## Exercise brief
Which lines of the items below contain the string "height", matching case exactly? Gather each of those lines in full.

## Records for processing
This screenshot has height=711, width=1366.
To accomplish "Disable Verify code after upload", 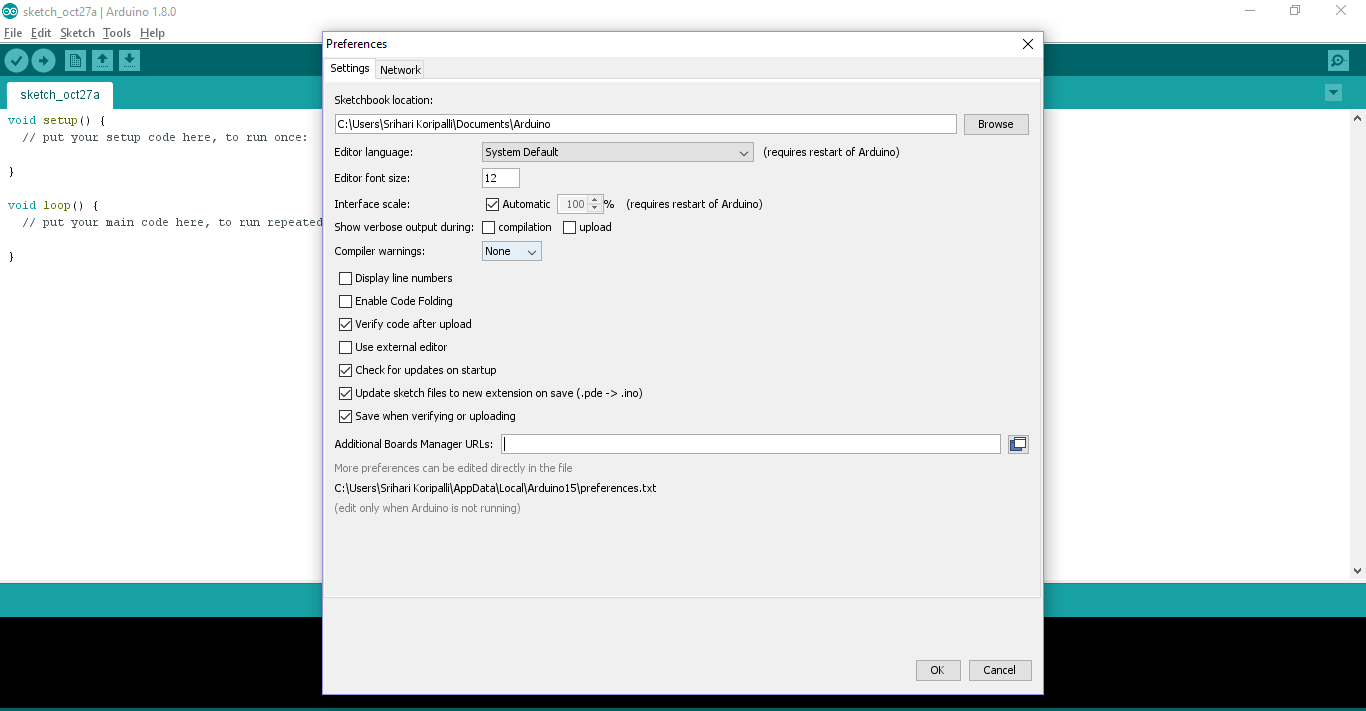I will pos(345,324).
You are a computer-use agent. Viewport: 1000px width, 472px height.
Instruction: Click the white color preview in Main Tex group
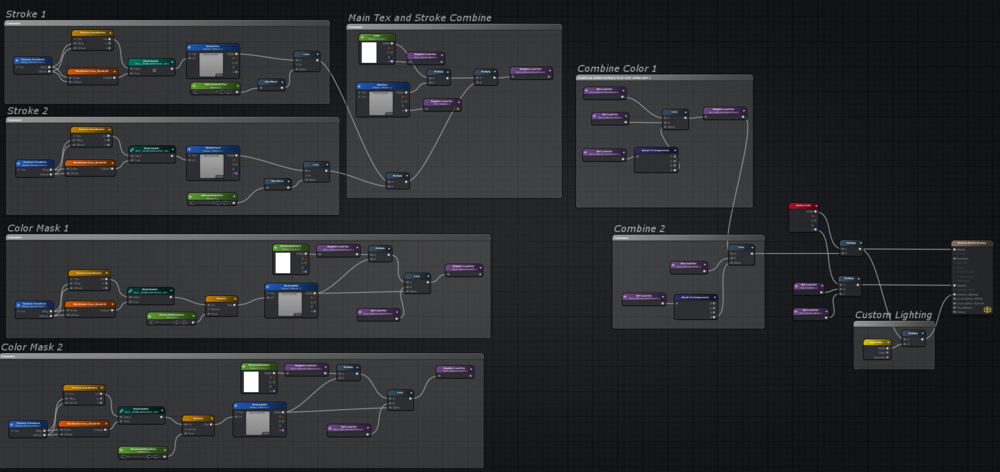pyautogui.click(x=368, y=53)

## Output for this exercise
This screenshot has height=711, width=1366.
You are a computer-use agent. Viewport: 1000px width, 472px height.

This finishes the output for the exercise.